What is a Client-Facing Team?
We refrained from using terminology such as the “customer-facing process,” as it can refer to anything from how you organize your website to signage at your location. In this scenario, “client-facing team” refers to the part of your team which deals directly with clients from salesmen to account managers and beyond. The client types your people face include an individual buyer, company, manufacturer, distributor, retailer, and others.
You have worked hard to get new clients to consider your business and keep current clients happy with your products or services. New technologies have allowed you to satisfy clients on-location, across the nation, and even the globe. As a result, your team has to deal with all sorts of clients in many different scenarios. In many cases, your client can choose someone else with a click of a mouse.

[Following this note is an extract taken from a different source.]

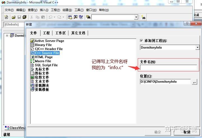Select the Active Server Page file type
This screenshot has height=138, width=202.
tap(49, 41)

3 Types of Client-Facing Teams
Each sales organization is different. However, often they are organized into three buckets:
1. Business Development – This branch is dedicated to “beating the bushes” daily to do everything from getting a new customer to closing a sale. They educate clients and justify why your company is the better choice than a competitor. They are the “rainmakers” and are often motivated by quotas, contests, and pure bragging rights. The business development team is often regarded as superstars within the company and may enjoy lavish lunches and other rewards.
2. Client Development – Once a new client is closed, client development is considered the point person for a new customer or account. These individuals must deliver on the promise made by the business development team and recognize and generate up-sell or cross-sell opportunities. Additionally, they may shoulder 100% of the burden of new customer onboarding, customer retention, account growth and often get the blame if a customer takes their business elsewhere. Unfortunately, they enjoy fewer perks and may eat lunch in the standard breakroom.

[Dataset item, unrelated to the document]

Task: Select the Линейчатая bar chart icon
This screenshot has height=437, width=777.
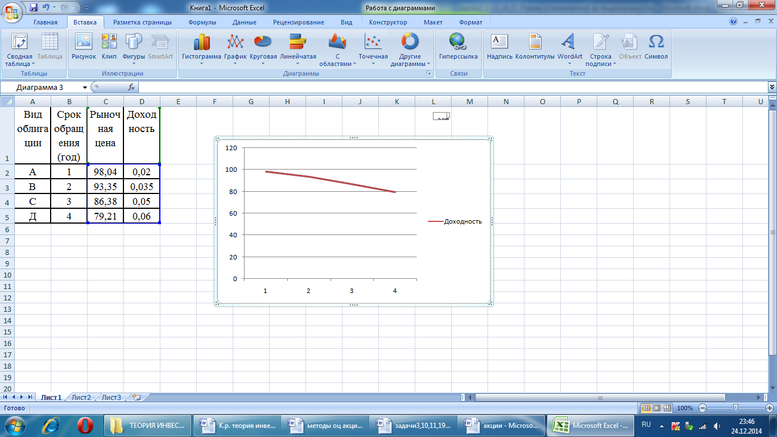Action: click(297, 48)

3. Customer Service – Any time a customer makes contact to do anything from obtaining information to place a service request or enforce a warranty, they speak to a customer service representative. A client may go back to client development should a customer service rep not meet their needs. This part of the team may not even be at your location. They may work from home or even in another part of the world.
The problem with this system is that most company’s business development people receive the lion’s share concerning professional growth and development, especially on the client-facing side. They attend training, workshops, seminars, and with good reason. Business development is often the driver of top-line revenue growth. However, focusing only on them can be a mistake.